Stored entries:
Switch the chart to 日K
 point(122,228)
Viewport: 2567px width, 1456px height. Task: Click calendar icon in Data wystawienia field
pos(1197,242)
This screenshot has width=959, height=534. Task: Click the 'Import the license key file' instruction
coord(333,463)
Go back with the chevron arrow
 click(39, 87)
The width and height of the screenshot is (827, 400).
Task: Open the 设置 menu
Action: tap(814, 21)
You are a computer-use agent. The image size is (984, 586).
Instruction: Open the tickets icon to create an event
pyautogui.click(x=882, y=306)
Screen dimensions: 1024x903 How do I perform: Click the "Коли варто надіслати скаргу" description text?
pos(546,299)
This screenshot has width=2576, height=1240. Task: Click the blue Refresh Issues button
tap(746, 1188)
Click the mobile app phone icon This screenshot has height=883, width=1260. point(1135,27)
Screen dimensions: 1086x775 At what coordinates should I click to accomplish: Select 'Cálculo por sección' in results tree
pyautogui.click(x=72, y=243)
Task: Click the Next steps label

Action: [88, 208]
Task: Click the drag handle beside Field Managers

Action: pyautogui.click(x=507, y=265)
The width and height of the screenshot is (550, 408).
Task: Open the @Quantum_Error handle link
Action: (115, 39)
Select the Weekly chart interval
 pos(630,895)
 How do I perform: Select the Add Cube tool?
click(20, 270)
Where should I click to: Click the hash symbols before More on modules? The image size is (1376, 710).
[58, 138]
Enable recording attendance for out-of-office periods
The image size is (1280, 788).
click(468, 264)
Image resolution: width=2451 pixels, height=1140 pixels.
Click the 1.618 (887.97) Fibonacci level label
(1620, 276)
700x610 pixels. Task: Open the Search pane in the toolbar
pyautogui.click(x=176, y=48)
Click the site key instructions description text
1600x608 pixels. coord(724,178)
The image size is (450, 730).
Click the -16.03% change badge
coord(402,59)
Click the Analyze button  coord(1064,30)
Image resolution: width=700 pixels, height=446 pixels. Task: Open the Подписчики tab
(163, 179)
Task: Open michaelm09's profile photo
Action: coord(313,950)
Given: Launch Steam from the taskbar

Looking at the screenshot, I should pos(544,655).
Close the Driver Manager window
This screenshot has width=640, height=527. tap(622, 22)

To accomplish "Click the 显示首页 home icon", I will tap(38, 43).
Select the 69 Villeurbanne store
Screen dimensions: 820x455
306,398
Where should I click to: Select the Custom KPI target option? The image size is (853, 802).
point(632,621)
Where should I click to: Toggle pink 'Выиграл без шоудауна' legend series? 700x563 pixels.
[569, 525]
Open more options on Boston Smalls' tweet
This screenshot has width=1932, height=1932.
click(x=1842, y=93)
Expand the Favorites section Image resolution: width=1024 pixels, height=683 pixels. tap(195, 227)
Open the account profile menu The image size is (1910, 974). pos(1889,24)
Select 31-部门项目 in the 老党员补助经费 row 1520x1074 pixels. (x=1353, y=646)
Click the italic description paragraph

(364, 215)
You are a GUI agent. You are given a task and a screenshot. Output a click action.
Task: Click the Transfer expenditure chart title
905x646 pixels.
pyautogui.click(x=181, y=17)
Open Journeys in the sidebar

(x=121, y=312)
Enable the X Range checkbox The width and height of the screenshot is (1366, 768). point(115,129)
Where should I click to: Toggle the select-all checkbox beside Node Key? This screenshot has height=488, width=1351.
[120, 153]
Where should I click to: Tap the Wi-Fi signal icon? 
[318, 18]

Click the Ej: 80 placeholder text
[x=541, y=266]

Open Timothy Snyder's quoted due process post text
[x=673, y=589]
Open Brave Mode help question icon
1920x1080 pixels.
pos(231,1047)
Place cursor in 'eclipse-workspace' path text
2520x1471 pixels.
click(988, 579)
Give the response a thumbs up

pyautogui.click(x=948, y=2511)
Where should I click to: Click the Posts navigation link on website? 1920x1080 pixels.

WORK INSTRUCTIONS: Copy the data verbatim, from its first line through the line containing "Action: [88, 208]", with both ends included.

SOLUTION:
Switch the chart to 日K
 point(122,228)
Viewport: 2567px width, 1456px height. Task: Click calendar icon in Data wystawienia field
pos(1197,242)
This screenshot has width=959, height=534. Task: Click the 'Import the license key file' instruction
coord(333,463)
Go back with the chevron arrow
 click(39, 87)
The width and height of the screenshot is (827, 400).
Task: Open the 设置 menu
Action: tap(814, 21)
You are a computer-use agent. The image size is (984, 586).
Instruction: Open the tickets icon to create an event
pyautogui.click(x=882, y=306)
Screen dimensions: 1024x903 How do I perform: Click the "Коли варто надіслати скаргу" description text?
pos(546,299)
This screenshot has width=2576, height=1240. Task: Click the blue Refresh Issues button
tap(746, 1188)
Click the mobile app phone icon This screenshot has height=883, width=1260. point(1135,27)
Screen dimensions: 1086x775 At what coordinates should I click to accomplish: Select 'Cálculo por sección' in results tree
pyautogui.click(x=72, y=243)
Task: Click the Next steps label

Action: [88, 208]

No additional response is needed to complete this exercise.